● WORK ITEM:
All lines in the records below that hold "computer" are to be shown.

======

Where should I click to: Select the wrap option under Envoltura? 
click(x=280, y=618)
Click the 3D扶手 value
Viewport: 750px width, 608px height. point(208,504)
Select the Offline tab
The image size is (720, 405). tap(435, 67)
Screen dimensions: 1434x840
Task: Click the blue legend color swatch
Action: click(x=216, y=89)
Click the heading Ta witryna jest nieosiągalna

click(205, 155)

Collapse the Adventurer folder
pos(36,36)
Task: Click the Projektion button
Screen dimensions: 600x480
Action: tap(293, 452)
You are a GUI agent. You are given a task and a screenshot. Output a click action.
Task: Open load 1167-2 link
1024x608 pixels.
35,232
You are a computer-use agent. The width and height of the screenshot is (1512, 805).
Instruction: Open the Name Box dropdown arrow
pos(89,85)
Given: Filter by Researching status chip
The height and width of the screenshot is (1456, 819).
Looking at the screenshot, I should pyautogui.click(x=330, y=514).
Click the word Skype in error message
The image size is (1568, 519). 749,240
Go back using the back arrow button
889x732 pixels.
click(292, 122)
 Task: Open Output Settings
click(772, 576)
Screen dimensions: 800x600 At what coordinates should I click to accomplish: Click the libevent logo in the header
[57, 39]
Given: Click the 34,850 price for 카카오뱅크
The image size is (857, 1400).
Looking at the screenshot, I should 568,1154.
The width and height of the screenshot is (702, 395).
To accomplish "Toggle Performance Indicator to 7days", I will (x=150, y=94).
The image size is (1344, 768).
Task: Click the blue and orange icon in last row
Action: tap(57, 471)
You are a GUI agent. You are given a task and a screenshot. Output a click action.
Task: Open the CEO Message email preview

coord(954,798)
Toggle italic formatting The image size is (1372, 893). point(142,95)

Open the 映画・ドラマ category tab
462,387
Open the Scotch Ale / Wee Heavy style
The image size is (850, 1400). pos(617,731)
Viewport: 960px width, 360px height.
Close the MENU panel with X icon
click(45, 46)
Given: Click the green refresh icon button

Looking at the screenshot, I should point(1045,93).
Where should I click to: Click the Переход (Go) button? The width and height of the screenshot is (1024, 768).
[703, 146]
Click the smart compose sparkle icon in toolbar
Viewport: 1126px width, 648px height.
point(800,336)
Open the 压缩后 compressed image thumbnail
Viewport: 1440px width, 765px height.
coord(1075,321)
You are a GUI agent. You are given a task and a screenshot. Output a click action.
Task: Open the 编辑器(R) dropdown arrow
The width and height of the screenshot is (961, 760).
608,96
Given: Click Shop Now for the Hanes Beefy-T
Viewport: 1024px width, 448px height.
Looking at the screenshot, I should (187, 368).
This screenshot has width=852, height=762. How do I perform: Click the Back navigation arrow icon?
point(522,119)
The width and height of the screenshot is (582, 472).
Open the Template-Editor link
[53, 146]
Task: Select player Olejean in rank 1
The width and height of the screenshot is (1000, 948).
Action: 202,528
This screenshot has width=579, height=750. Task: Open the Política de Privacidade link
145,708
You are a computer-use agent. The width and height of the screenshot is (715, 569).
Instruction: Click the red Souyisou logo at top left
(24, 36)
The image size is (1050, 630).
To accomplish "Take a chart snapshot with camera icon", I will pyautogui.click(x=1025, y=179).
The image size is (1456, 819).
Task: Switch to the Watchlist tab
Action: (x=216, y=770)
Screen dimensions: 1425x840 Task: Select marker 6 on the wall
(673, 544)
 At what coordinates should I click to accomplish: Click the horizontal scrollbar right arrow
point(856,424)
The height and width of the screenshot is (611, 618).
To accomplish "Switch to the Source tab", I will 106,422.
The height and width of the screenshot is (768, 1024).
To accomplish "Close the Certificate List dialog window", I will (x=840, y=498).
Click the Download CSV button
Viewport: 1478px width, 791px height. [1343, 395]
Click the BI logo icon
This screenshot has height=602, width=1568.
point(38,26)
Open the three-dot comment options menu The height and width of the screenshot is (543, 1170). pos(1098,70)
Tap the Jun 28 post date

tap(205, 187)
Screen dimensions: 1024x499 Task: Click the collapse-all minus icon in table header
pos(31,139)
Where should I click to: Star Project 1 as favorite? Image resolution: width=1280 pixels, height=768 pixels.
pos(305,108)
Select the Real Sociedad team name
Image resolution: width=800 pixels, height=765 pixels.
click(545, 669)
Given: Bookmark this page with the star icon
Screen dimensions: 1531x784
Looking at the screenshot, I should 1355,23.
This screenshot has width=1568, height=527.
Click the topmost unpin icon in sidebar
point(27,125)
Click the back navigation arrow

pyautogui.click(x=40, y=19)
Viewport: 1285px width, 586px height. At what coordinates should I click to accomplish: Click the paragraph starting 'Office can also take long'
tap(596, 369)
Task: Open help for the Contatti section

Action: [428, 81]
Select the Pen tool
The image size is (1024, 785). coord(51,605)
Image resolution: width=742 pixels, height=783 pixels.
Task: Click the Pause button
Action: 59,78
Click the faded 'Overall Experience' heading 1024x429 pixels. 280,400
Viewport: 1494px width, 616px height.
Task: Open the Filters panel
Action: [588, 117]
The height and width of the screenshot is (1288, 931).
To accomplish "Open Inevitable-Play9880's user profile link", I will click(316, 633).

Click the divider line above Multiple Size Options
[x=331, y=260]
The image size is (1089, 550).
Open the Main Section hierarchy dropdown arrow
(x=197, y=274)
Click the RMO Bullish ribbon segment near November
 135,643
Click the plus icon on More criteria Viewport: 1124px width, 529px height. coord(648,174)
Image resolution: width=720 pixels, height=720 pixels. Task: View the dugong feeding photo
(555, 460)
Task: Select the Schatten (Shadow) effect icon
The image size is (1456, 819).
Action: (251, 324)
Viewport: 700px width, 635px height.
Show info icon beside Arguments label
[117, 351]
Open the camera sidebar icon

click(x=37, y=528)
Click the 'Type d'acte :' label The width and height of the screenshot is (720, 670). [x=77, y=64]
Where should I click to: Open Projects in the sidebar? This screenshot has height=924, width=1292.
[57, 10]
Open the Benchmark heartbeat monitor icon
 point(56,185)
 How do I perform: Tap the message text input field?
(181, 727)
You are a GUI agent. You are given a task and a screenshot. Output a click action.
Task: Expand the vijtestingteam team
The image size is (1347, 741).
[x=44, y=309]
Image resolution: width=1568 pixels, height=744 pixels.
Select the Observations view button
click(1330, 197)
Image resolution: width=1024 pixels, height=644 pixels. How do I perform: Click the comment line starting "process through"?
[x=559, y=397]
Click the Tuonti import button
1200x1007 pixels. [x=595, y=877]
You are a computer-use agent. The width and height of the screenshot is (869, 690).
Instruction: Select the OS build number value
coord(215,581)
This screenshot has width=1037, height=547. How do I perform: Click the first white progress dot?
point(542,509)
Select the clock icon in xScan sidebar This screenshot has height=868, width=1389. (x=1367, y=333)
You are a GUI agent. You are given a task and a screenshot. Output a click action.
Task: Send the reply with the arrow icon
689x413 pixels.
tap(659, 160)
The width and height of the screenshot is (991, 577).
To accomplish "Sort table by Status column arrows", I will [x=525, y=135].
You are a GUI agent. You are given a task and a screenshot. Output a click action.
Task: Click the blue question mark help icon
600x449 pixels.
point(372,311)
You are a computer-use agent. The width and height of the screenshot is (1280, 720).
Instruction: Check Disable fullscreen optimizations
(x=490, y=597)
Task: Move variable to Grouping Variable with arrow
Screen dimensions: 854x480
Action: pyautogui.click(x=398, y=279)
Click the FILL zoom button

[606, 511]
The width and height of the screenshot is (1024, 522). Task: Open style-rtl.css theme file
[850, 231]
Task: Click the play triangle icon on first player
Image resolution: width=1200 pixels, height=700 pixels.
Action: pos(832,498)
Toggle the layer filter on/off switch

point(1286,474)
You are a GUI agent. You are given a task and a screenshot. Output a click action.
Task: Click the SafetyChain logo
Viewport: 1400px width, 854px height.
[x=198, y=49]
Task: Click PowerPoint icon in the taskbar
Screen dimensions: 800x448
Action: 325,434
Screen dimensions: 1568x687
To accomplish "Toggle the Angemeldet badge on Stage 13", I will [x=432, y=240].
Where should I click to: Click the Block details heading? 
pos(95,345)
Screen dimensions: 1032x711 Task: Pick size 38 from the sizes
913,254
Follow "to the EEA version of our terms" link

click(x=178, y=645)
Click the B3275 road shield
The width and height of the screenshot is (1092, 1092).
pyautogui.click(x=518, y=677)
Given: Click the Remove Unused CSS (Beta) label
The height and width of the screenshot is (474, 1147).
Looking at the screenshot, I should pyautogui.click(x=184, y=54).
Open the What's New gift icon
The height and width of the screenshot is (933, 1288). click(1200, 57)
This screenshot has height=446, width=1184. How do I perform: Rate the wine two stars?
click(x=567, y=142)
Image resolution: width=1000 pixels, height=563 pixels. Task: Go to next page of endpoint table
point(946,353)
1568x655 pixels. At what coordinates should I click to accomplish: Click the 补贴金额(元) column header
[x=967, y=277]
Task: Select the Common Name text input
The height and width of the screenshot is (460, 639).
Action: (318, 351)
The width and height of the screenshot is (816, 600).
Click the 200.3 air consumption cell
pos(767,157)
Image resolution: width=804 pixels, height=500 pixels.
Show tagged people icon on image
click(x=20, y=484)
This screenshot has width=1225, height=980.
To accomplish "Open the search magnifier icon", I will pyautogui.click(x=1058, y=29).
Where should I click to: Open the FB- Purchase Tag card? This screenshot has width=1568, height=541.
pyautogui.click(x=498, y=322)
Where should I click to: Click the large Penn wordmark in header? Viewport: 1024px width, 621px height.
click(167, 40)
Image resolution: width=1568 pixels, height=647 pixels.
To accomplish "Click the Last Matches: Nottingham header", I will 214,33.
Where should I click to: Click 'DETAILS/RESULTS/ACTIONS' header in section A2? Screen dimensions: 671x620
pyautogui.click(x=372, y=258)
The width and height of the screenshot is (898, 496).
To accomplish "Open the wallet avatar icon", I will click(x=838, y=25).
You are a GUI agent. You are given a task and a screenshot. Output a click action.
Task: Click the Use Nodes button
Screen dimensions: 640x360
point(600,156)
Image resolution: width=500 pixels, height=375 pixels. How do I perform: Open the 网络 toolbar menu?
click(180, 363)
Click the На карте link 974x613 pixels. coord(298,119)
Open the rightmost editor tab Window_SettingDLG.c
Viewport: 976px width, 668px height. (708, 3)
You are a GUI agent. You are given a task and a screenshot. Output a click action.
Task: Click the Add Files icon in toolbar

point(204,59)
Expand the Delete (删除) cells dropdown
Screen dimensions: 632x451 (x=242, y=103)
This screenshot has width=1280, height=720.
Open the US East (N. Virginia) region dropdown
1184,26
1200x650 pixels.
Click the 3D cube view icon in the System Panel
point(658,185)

======

● EXPECTED ANSWER:
You are a computer-use agent. The width and height of the screenshot is (1512, 805).
You are a computer-use agent. The width and height of the screenshot is (715, 569).
You are a computer-use agent. The width and height of the screenshot is (869, 690).
You are a computer-use agent. The width and height of the screenshot is (1280, 720).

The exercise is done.